Dave Boliek was the first member of the UNC-Chapel Hill trustees to announce he was running for statewide office from his board seat, seeking to become State Auditor. But as candidate filing wrapped up last Friday, he wasn’t alone.
Fellow board member Brad Briner filed to join the GOP primary race for State Treasurer Friday.
Briner, who joined the trustees board only last month, is co-chief investment officer at New York-based investment firm Willett Advisors. He also sits on the board of trustees of prep school Phillips Exeter Academy (of which he is a graduate), the board of directors of the Boston Omaha Corporation and the state debt affordability advisory committee.
UNC System policy doesn’t prevent sitting trustees from running for political office while serving as political appointees on trustee boards, but should they win they would have to resign their seats to take office.
Critics, including prominent faculty members at UNC-Chapel Hill, have said board members running for office from governing boards further blurs the lines between state universities and politics, calling into question whether their decisions as trustees are in the best interest of their universities or their own political aspirations.
“If someone is actively seeking the nomination of a political party and they are a member of our board of trustees, this is yet another step in politics infecting the decision making of the board of trustees,” said Mimi Chapman, former chair of the faculty at UNC-Chapel Hill and a cofounder of the nonprofit Coalition for Carolina, when Newsline first reported Boliek’s candidacy in September.
“Almost by definition they are trying to please, I guess in particular, primary voters,” Chapman said. “They’re being asked to please the most fervent, extreme parts of their party.”

Boliek has never run for office and switched his voter registration from Democratic to Republican just a few months before deciding to run for auditor. Therefore, Chapman said, the only place for him to establish his conservative political bona fides is in his role as a trustee.
“It calls into question all of his choices,” Chapman said. “What were they in the service of? Were they in the service of this run he’s making? Were they in the service of the university — the students, the staff, the faculty of this university? It muddies the waters even more than they already were.”

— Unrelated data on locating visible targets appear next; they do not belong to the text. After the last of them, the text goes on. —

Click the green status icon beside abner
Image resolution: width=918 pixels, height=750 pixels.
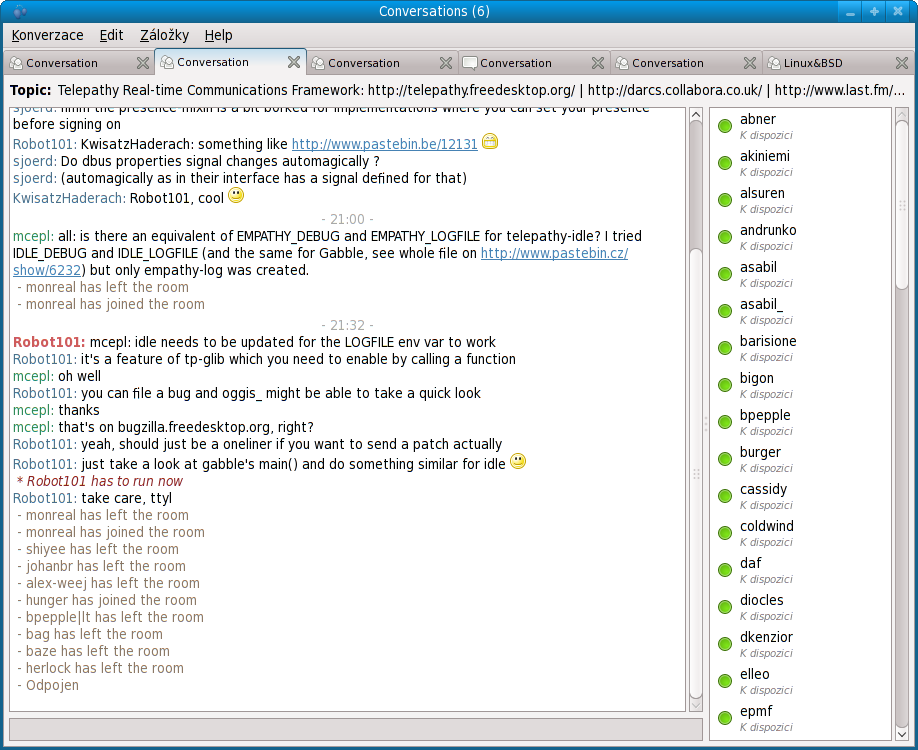pos(725,127)
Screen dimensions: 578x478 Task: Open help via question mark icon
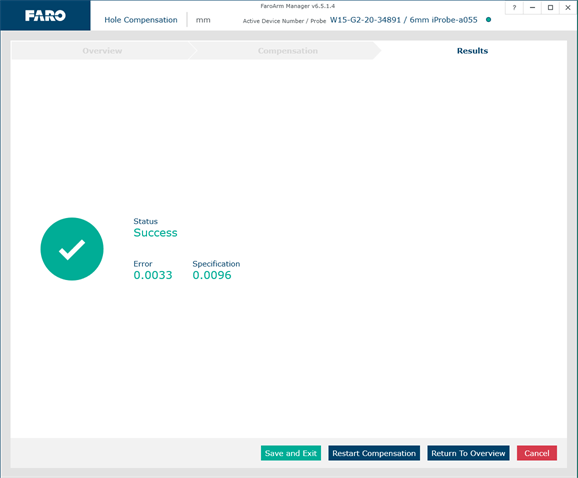click(514, 7)
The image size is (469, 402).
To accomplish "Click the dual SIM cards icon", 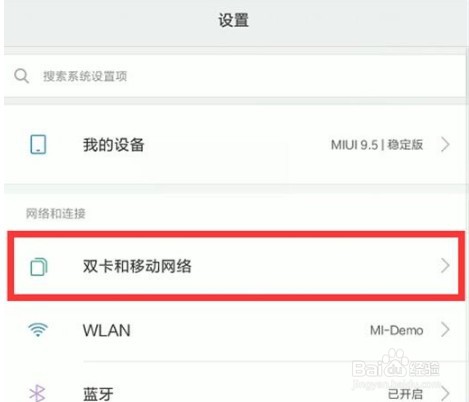I will (x=39, y=267).
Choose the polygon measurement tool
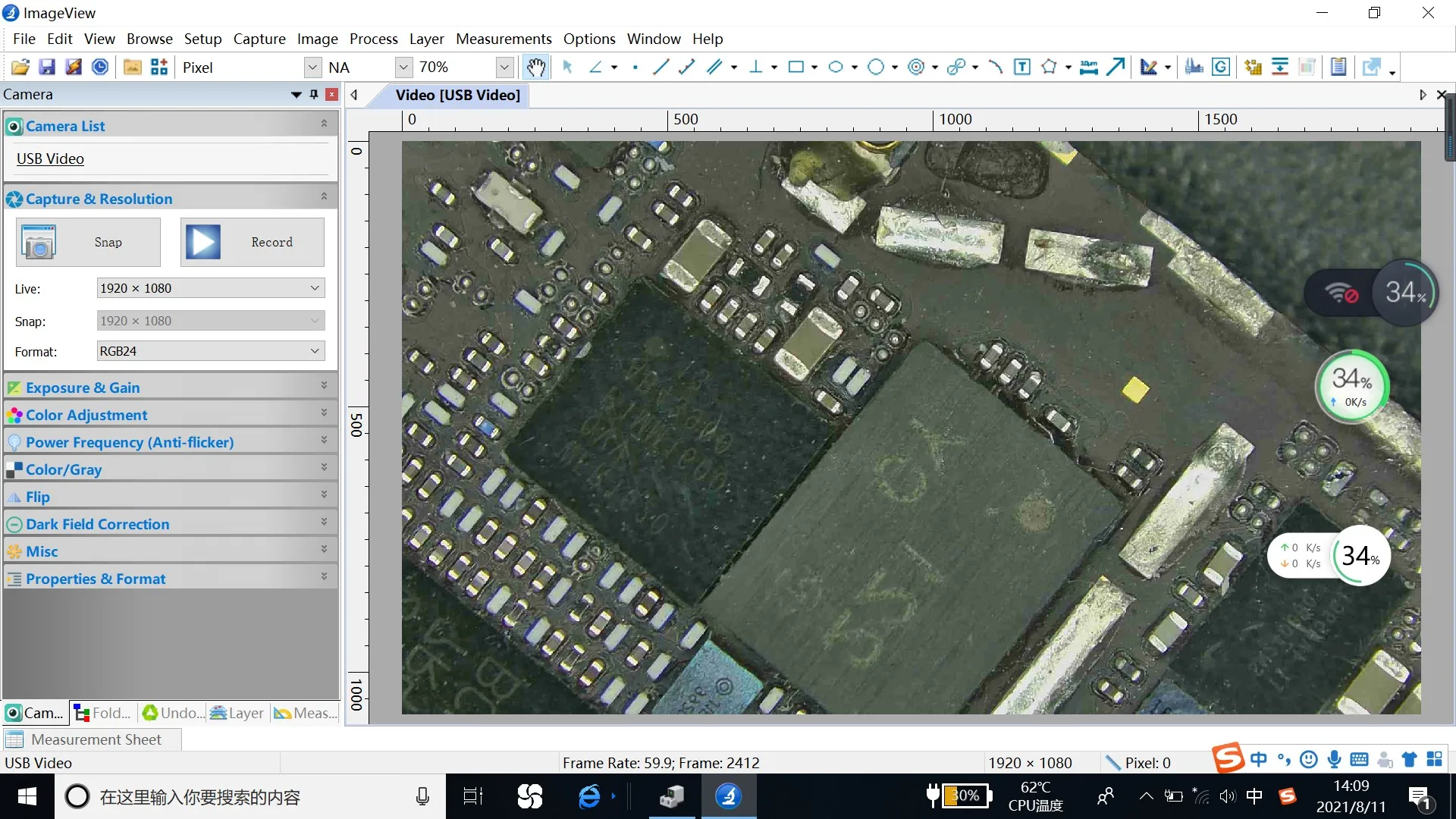Viewport: 1456px width, 819px height. (x=1049, y=67)
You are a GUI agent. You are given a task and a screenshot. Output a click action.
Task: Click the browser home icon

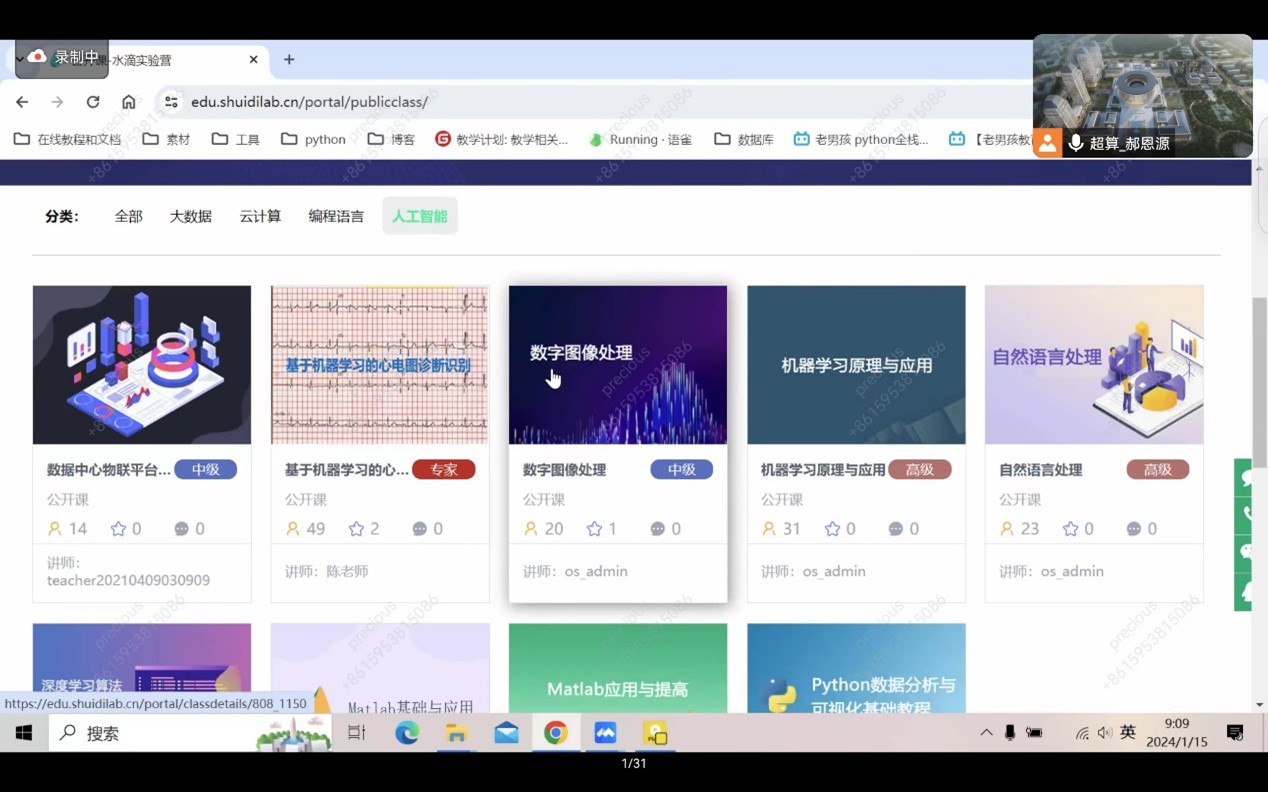[x=129, y=102]

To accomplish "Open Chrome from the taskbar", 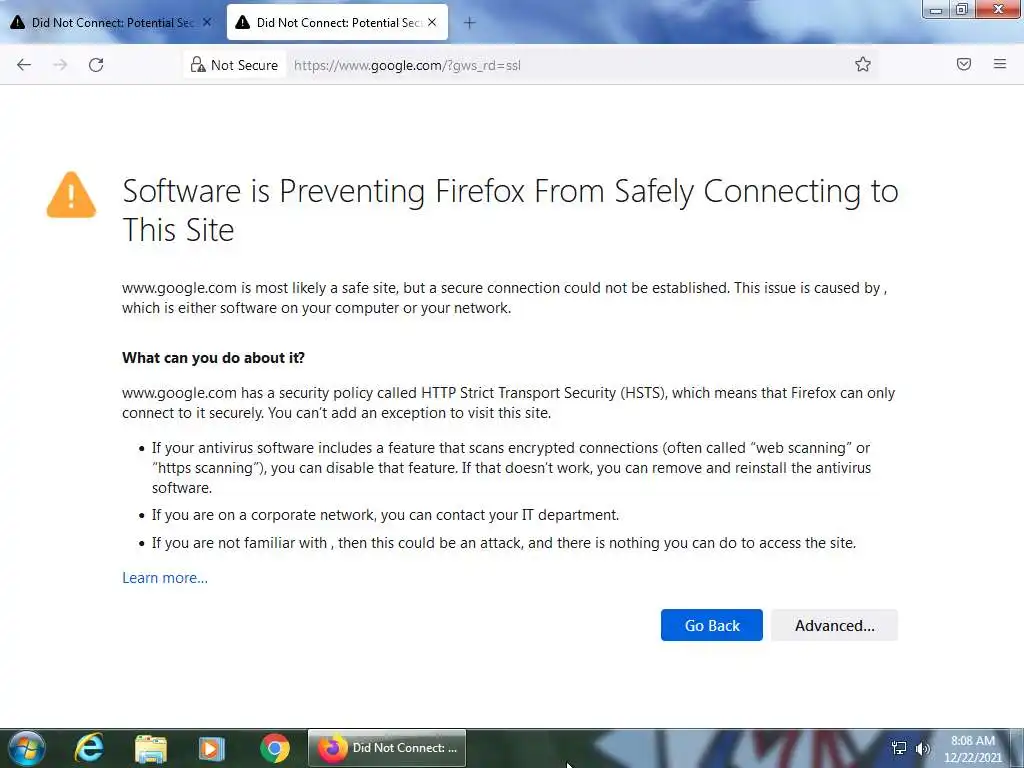I will pos(274,748).
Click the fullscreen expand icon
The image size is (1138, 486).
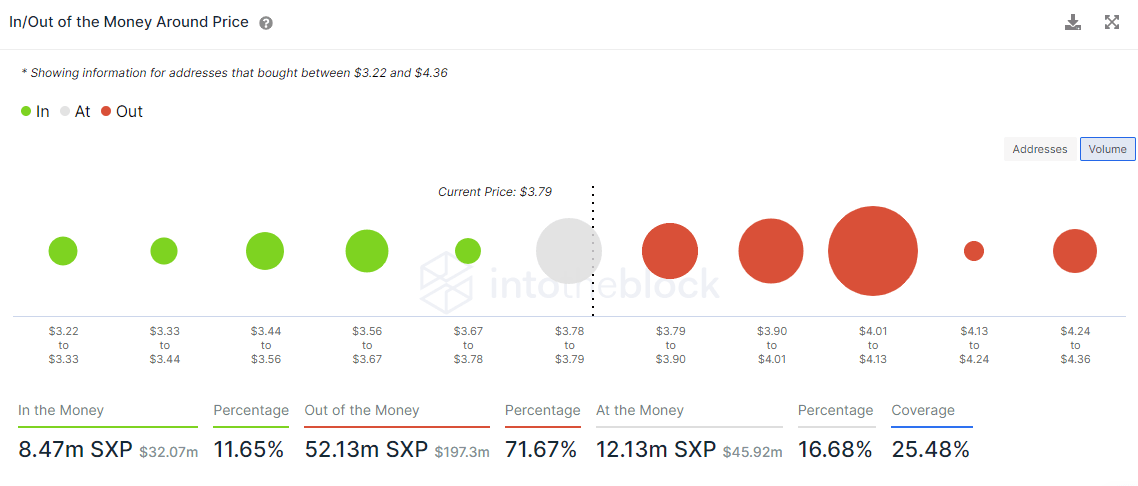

Jay Smith, professor of History at UNC-Chapel Hill and president of the state chapter of the American Association of University Professors, agreed.
“It further erodes—or threatens to further erode—any confidence that the public had that these boards are independent stewards of the institutions they’re supposed to be watching over,” Smith told Newsline. “If there’s a revolving door between political office and seats on the board, that just can’t be a good thing.”